═══ Data records ═══

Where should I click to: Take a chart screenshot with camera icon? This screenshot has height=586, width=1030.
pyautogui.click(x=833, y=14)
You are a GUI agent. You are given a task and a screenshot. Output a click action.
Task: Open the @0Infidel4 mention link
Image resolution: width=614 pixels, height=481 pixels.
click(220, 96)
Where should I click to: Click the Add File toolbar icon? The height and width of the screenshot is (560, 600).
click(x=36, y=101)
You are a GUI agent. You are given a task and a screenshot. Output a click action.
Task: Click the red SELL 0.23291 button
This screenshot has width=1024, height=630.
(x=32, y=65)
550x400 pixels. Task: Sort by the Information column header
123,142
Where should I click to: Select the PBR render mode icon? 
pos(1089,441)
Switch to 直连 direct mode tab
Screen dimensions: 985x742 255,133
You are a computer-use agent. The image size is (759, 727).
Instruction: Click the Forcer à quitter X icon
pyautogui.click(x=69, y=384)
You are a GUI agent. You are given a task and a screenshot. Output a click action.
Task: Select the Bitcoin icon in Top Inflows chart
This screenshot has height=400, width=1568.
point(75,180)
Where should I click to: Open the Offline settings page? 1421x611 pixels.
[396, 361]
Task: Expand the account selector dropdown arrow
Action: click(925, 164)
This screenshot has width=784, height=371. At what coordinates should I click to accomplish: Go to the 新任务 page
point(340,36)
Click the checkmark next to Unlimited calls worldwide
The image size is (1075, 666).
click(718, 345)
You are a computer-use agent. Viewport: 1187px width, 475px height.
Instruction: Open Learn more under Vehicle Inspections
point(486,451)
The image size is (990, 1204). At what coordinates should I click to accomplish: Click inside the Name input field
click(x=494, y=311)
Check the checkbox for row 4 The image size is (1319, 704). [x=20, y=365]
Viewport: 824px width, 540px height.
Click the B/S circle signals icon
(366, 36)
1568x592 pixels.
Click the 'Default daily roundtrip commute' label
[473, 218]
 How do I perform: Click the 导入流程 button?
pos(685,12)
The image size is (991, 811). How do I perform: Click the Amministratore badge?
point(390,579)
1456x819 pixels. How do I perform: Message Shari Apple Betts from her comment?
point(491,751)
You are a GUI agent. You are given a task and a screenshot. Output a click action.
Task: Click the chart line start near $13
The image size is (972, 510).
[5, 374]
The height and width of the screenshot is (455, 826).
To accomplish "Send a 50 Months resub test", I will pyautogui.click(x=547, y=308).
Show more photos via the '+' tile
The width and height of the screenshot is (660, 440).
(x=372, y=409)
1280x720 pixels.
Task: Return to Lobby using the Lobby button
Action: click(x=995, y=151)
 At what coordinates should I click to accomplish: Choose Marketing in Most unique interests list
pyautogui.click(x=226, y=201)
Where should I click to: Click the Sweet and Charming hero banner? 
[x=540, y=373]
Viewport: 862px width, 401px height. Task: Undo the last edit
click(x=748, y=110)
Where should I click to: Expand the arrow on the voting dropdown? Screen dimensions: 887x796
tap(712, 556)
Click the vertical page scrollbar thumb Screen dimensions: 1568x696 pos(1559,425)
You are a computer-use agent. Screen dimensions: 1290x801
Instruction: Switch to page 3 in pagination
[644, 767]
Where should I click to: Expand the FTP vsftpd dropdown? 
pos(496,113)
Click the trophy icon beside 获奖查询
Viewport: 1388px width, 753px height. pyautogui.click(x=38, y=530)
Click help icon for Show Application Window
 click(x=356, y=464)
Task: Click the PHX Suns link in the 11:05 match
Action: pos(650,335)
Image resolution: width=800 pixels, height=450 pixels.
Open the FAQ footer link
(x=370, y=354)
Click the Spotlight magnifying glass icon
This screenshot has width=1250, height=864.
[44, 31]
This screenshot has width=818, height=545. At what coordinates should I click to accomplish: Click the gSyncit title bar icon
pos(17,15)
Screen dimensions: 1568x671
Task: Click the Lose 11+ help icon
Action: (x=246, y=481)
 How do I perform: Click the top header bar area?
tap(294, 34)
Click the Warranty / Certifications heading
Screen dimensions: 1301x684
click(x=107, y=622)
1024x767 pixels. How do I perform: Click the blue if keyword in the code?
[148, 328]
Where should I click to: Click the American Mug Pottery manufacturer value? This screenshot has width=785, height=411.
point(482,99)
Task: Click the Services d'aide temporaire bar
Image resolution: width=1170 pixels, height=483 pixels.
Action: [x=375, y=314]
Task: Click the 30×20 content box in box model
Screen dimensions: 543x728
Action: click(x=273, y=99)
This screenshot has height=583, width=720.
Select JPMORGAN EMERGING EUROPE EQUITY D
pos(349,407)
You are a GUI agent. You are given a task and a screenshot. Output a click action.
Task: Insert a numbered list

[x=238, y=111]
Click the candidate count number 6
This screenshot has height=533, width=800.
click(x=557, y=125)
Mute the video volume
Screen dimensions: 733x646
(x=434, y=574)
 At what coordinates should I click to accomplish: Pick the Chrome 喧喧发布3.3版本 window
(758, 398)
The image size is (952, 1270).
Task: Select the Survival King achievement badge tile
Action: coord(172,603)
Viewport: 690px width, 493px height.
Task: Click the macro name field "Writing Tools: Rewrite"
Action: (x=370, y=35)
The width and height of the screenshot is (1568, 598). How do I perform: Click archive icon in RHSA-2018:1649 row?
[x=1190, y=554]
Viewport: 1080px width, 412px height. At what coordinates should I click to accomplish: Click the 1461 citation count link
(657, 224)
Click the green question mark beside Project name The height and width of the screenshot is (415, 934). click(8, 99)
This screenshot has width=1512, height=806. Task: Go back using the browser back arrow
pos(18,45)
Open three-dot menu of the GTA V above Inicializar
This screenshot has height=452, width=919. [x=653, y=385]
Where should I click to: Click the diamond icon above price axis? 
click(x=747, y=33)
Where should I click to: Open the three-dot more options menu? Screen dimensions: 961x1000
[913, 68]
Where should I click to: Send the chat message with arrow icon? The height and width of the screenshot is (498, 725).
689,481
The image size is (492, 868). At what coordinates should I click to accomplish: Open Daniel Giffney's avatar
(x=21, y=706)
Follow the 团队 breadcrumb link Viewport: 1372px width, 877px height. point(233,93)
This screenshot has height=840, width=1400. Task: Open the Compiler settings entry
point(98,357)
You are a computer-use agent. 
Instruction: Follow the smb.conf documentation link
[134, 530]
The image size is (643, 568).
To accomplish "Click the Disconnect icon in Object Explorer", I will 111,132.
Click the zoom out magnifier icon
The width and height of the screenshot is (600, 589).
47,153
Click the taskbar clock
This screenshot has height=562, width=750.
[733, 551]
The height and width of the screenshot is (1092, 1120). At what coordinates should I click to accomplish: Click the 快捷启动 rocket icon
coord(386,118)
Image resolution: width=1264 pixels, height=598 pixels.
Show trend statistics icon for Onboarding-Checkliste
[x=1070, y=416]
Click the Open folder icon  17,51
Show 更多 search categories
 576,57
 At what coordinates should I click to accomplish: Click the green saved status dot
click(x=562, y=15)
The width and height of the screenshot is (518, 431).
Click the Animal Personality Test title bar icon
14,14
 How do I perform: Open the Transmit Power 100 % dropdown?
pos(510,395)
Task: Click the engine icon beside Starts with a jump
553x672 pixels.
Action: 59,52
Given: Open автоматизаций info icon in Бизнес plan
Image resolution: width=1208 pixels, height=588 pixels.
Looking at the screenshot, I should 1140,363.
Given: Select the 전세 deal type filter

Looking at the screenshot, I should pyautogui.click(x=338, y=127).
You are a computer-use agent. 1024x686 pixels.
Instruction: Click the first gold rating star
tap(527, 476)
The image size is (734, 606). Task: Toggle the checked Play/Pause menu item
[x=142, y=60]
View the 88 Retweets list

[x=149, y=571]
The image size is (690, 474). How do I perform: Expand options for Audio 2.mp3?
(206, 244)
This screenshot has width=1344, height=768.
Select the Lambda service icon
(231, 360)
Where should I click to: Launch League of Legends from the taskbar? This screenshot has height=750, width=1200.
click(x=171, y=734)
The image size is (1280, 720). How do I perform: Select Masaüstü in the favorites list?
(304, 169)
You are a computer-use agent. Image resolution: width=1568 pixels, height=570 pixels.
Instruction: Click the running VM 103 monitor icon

═══

Your instructions. Please copy only the lines from the one with "How do I perform: Open" through the final line of the records above, both ends included.

Exercise response.
 How do I perform: Open the Transmit Power 100 % dropdown?
pos(510,395)
Task: Click the engine icon beside Starts with a jump
553x672 pixels.
Action: 59,52
Given: Open автоматизаций info icon in Бизнес plan
Image resolution: width=1208 pixels, height=588 pixels.
Looking at the screenshot, I should 1140,363.
Given: Select the 전세 deal type filter

Looking at the screenshot, I should pyautogui.click(x=338, y=127).
You are a computer-use agent. 1024x686 pixels.
Instruction: Click the first gold rating star
tap(527, 476)
The image size is (734, 606). Task: Toggle the checked Play/Pause menu item
[x=142, y=60]
View the 88 Retweets list

[x=149, y=571]
The image size is (690, 474). How do I perform: Expand options for Audio 2.mp3?
(206, 244)
This screenshot has width=1344, height=768.
Select the Lambda service icon
(231, 360)
Where should I click to: Launch League of Legends from the taskbar? This screenshot has height=750, width=1200.
click(x=171, y=734)
The image size is (1280, 720). How do I perform: Select Masaüstü in the favorites list?
(304, 169)
You are a computer-use agent. Image resolution: width=1568 pixels, height=570 pixels.
Instruction: Click the running VM 103 monitor icon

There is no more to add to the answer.